Bring this project to life

Conformer or the "CONvolution-augmented TransFORMER" merges the best of both worlds - the local feature learning of the convolutions and the global context learning of the recurrent networks and transformers in a parameter-efficient manner.  

Conformer Encoder

A conformer block has four components to it, namely, a feed-forward module, a self-attention module, a convolution module, and a second feed-forward module in the end.

For the self-attention module, they take inspiration from the Transformer-XL paper and their relative sinusoidal positional encoding scheme. This helps the model generalize over varying sequence lengths better.

The convolution module uses a pointwise convolution with GLU activation, a 1D depthwise convolution, batch normalization with a swish activation, and ends with another pointwise convolution and dropout.

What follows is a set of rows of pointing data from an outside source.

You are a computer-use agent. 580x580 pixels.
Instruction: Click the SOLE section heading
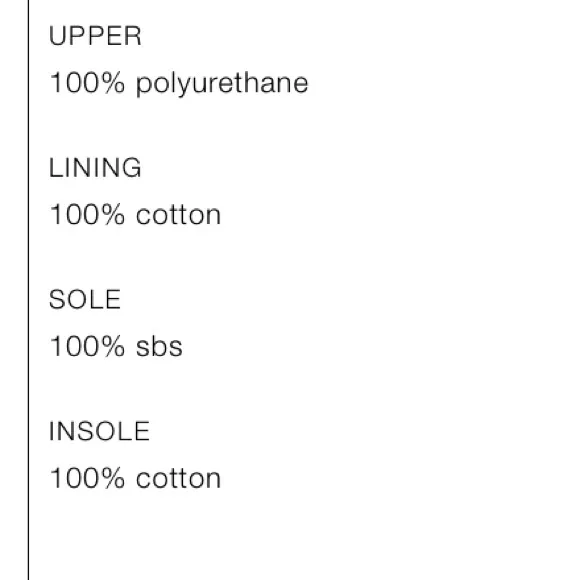[85, 299]
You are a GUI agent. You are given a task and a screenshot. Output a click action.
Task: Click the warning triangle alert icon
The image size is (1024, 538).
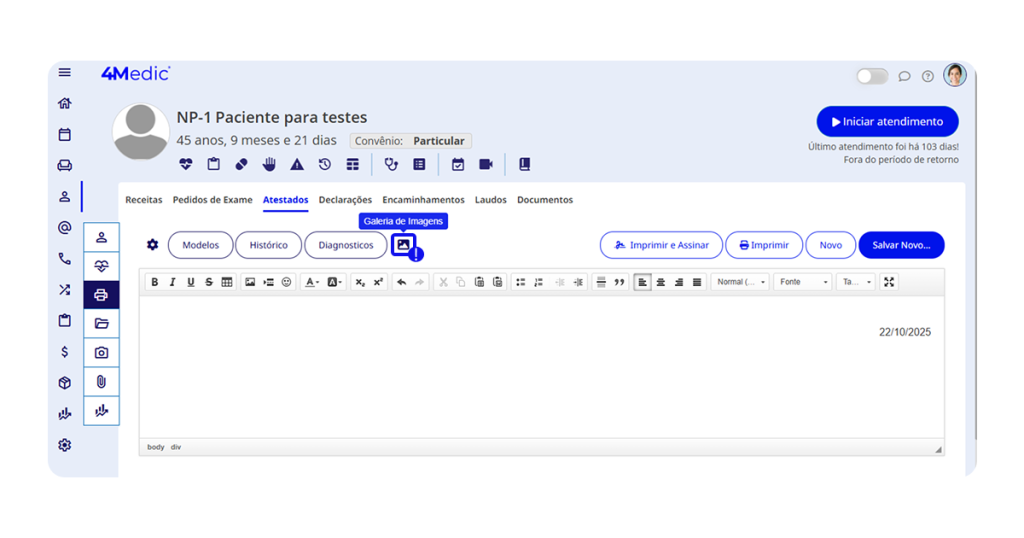pyautogui.click(x=297, y=165)
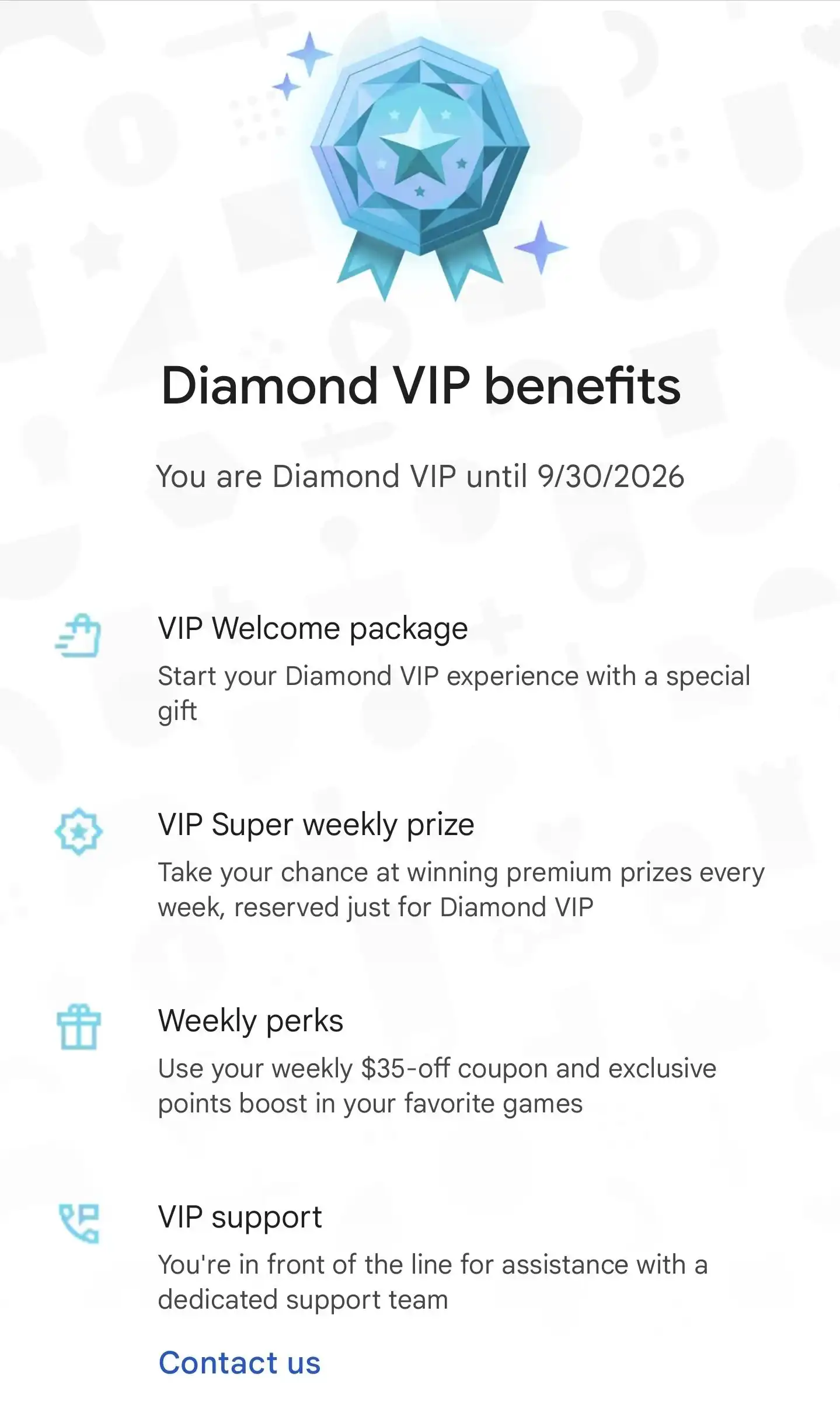Select the VIP Super weekly prize title
Viewport: 840px width, 1412px height.
(316, 825)
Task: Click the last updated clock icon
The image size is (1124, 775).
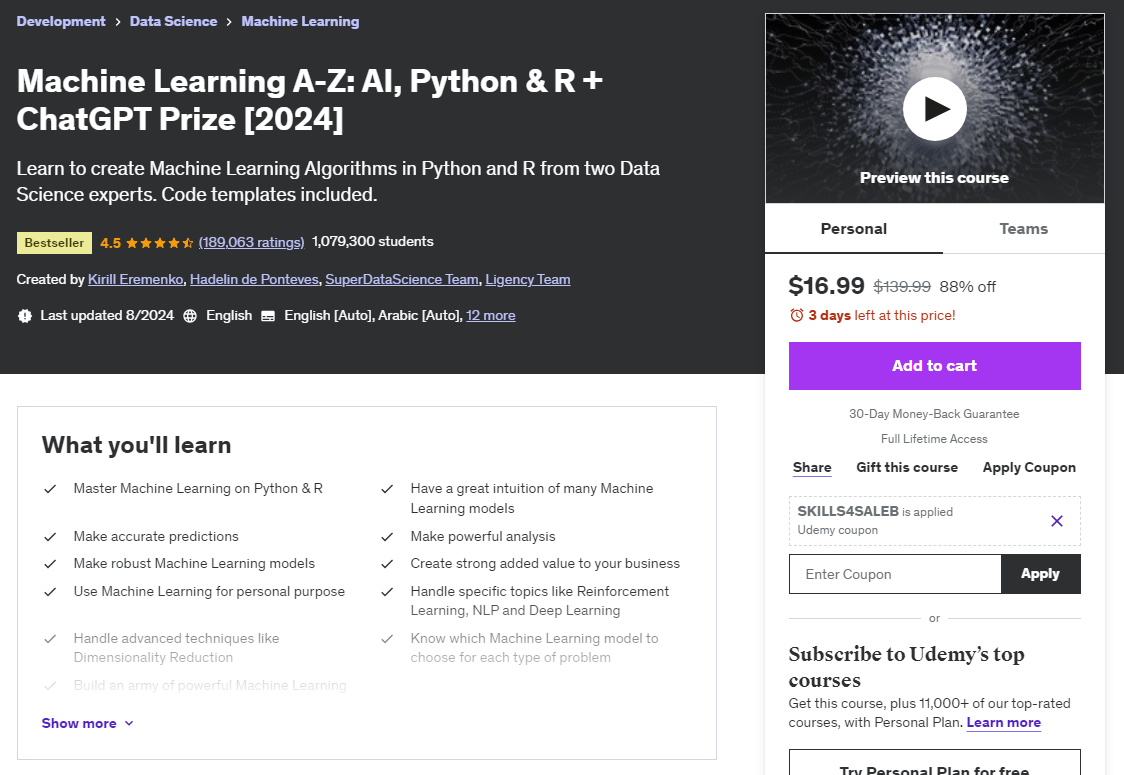Action: coord(24,315)
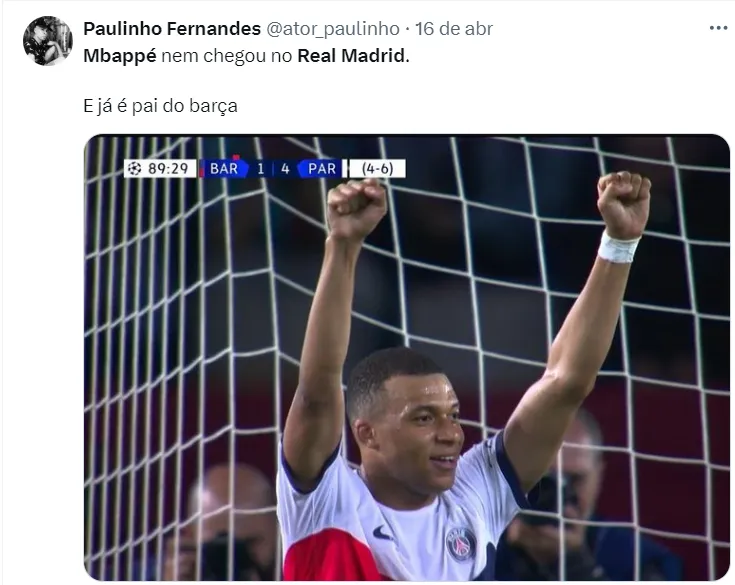This screenshot has width=735, height=585.
Task: Open the Paulinho Fernandes display name link
Action: (x=172, y=29)
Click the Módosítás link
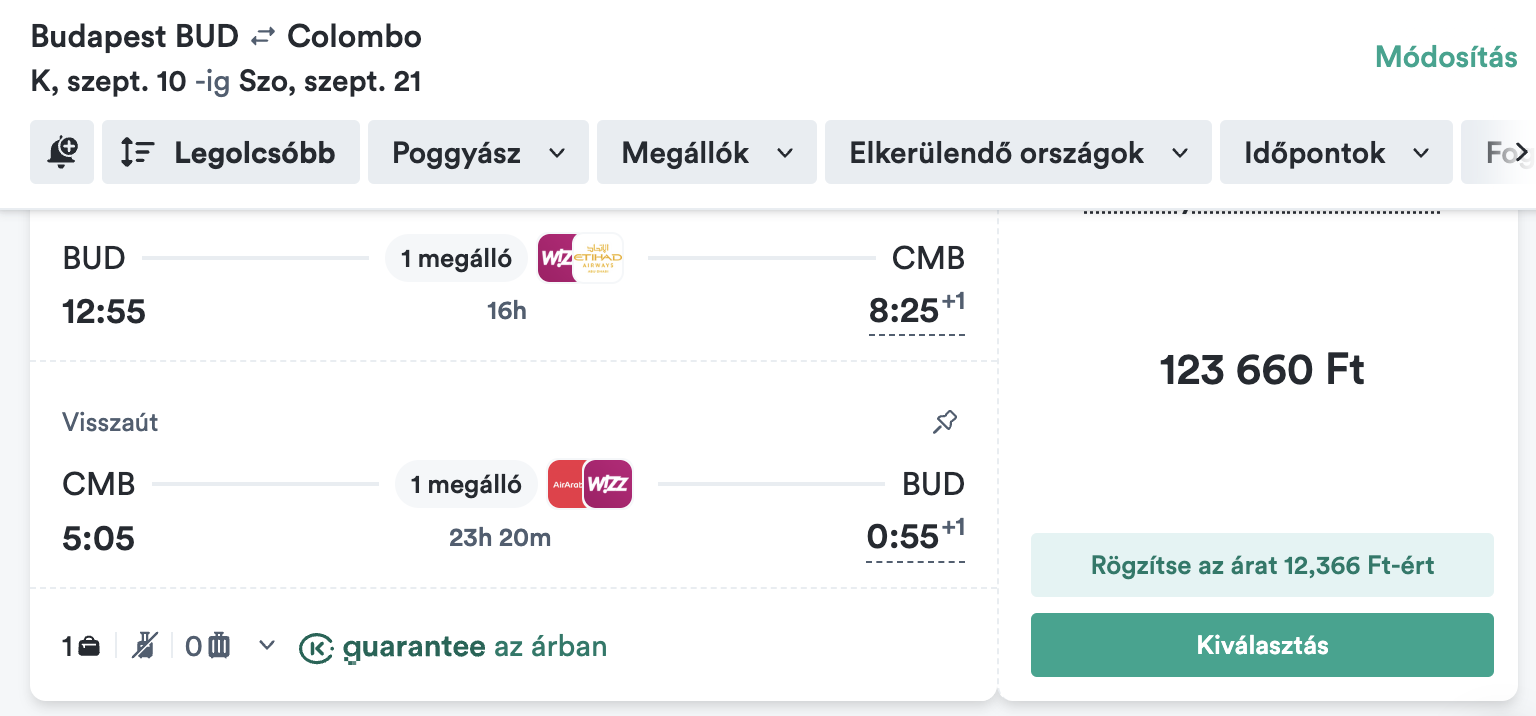The image size is (1536, 716). point(1446,57)
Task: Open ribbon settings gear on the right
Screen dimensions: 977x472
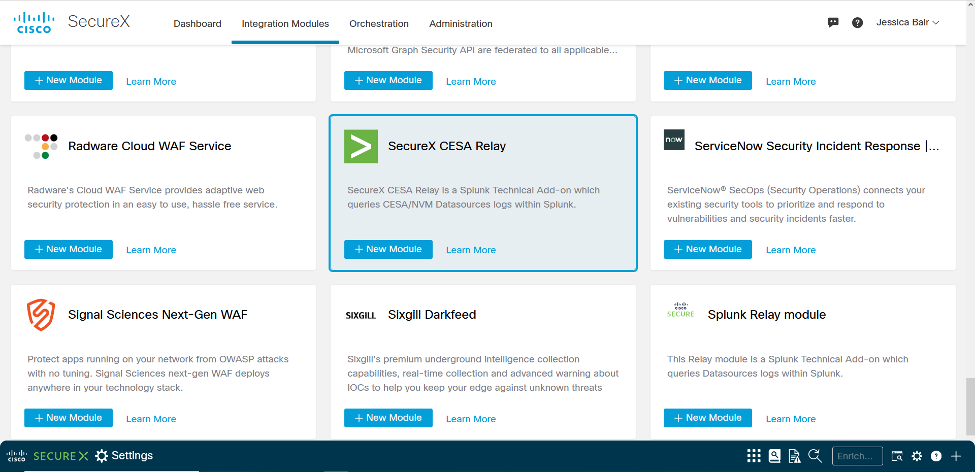Action: coord(917,456)
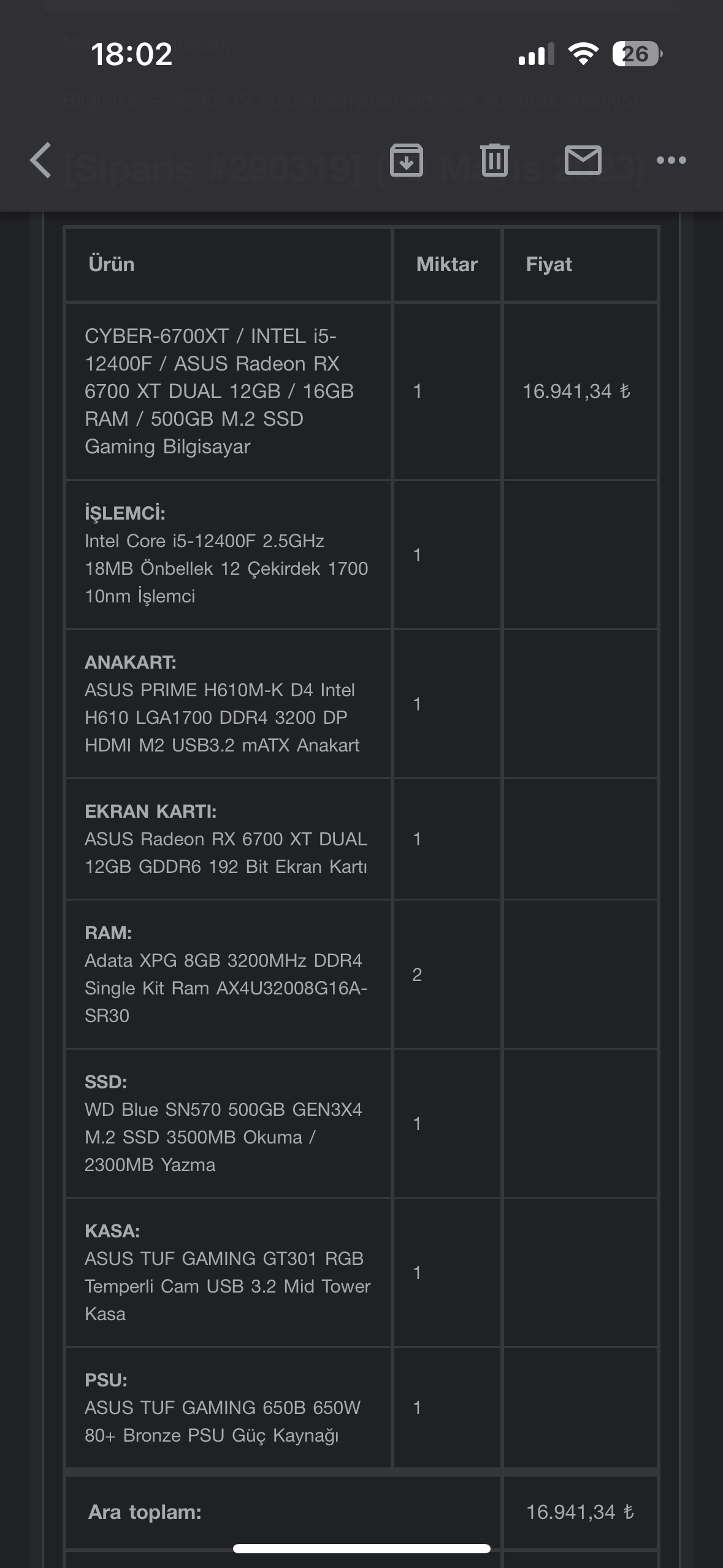Select the ASUS PRIME H610M-K Anakart entry
This screenshot has height=1568, width=723.
coord(222,704)
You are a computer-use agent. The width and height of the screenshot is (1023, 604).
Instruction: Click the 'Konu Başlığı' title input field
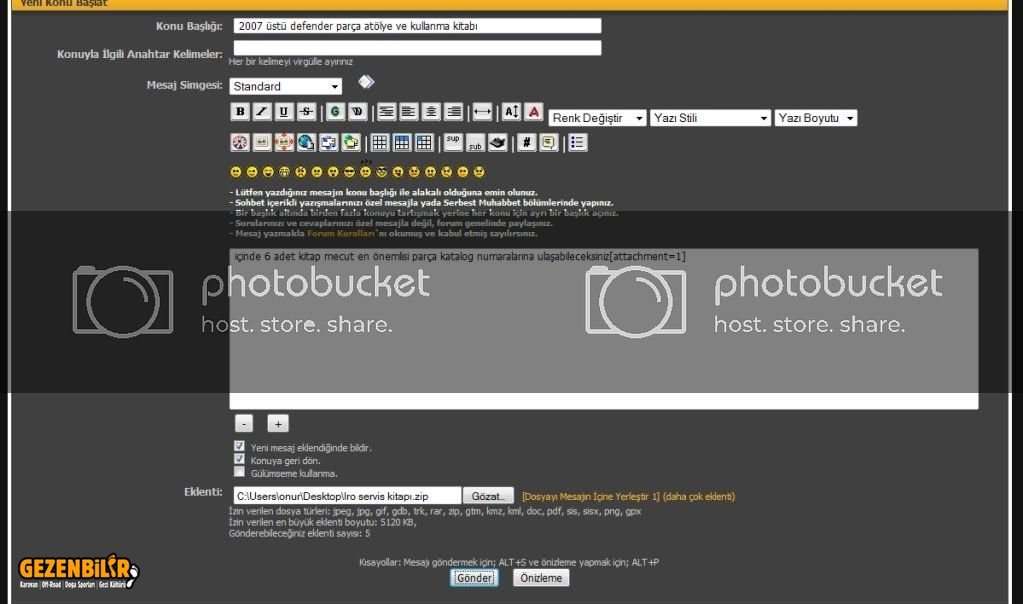(x=417, y=26)
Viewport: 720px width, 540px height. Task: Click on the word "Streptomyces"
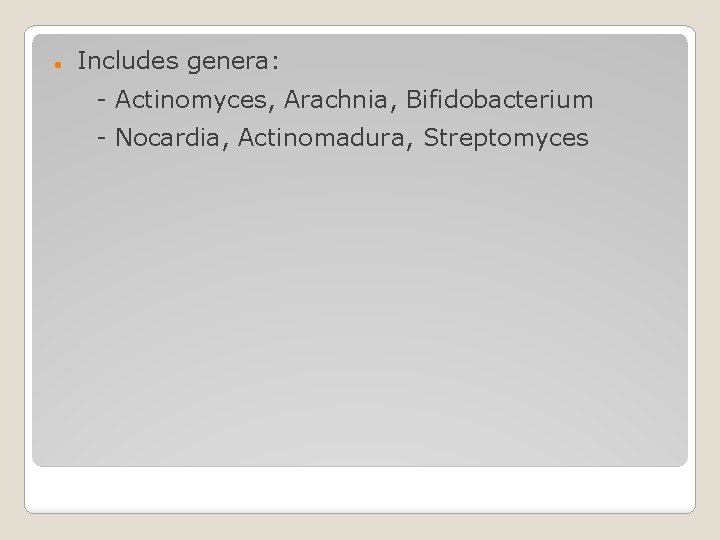pos(506,139)
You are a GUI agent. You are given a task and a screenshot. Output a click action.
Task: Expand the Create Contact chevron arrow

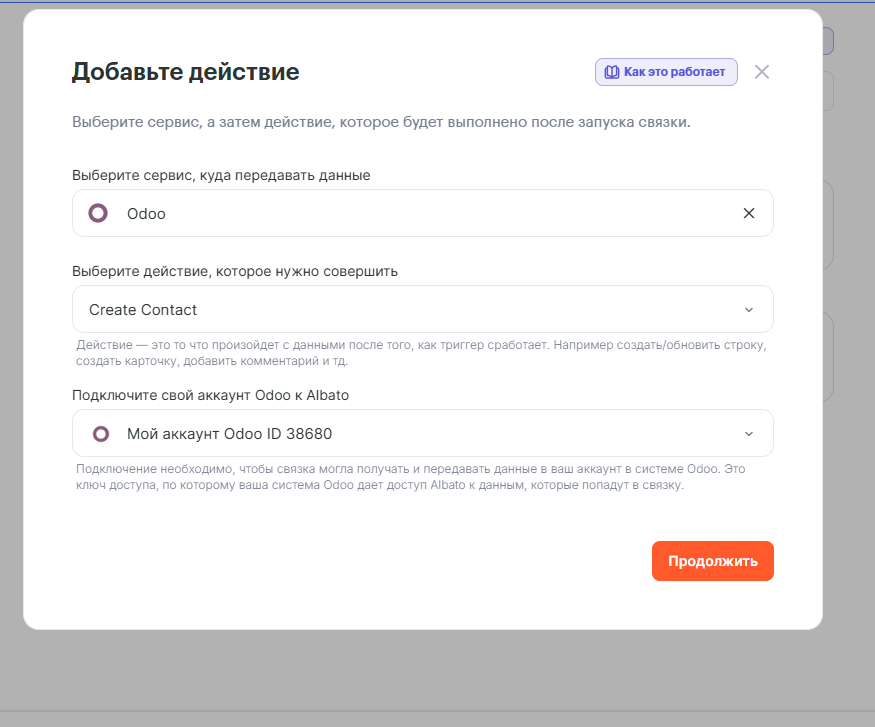(x=749, y=310)
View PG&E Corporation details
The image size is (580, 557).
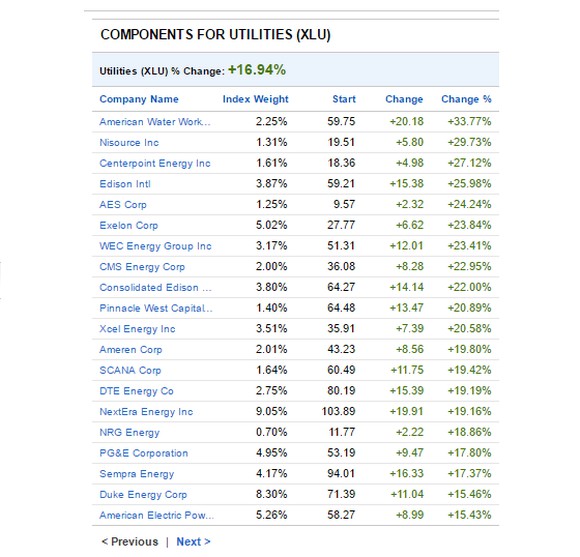(144, 453)
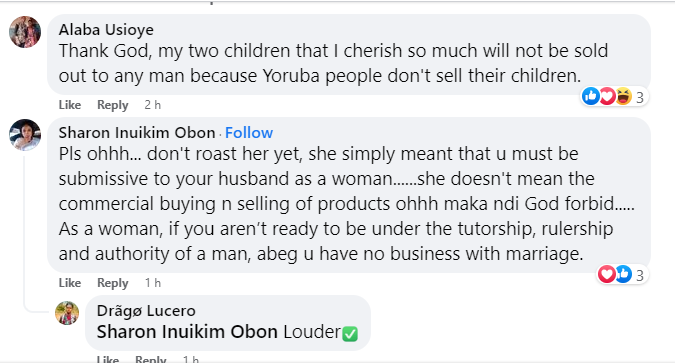Viewport: 675px width, 364px height.
Task: Open Alaba Usioye's name link
Action: pos(106,30)
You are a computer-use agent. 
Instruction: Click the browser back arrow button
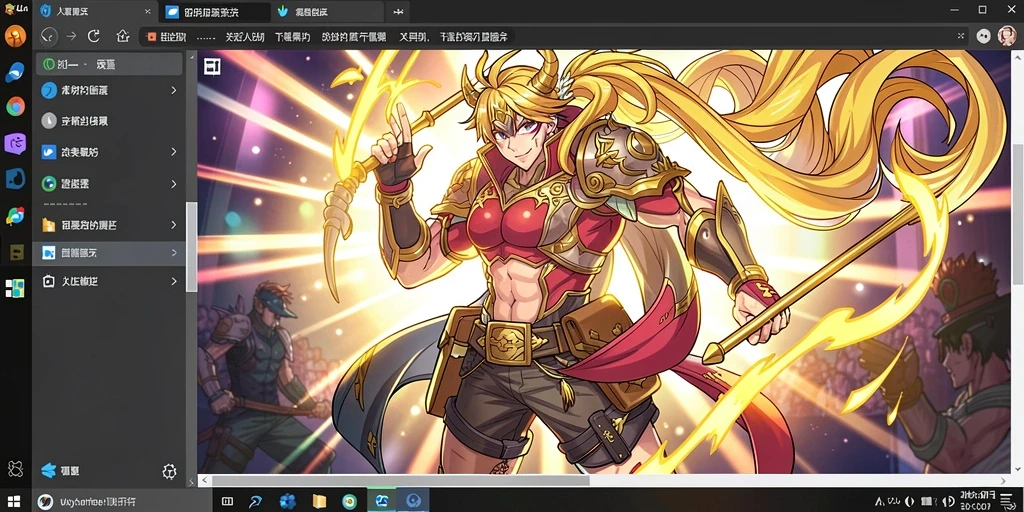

The feed-forward modules consist of two linear transformations and a non-linear transformation (swish activation) in between.

The proposed conformer block sandwiches the multi-headed self-attention block and the convolution block between two feed-forward blocks.

A single-layer LSTM decoder is used as the decoder for all their experiments. They sweep through several architectural hyperparameters for three different model sizes - 10M, 30M, and 118M parameters.

Conclusion

We have been looking into audio data in the last few articles. We looked at audio processing, and music analysis, and in the previous article explored the basics of the automatic speech recognition problem. In this article, we explored the ways people have employed deep learning to solve the problem of ASR end-to-end using temporal convolutions, recurrent networks, transformer architectures, variations of each of these, hybrids of more than one of these, etc. We have also looked at some of the ways the problem was looked at in terms of compute required by compressing networks using quantization, modifying model architectures, and parallelizing them in order to make them more efficient.

In the coming articles, we will look at end-to-end frameworks available open-source and also implement a training and prediction pipeline using the Conformer architecture.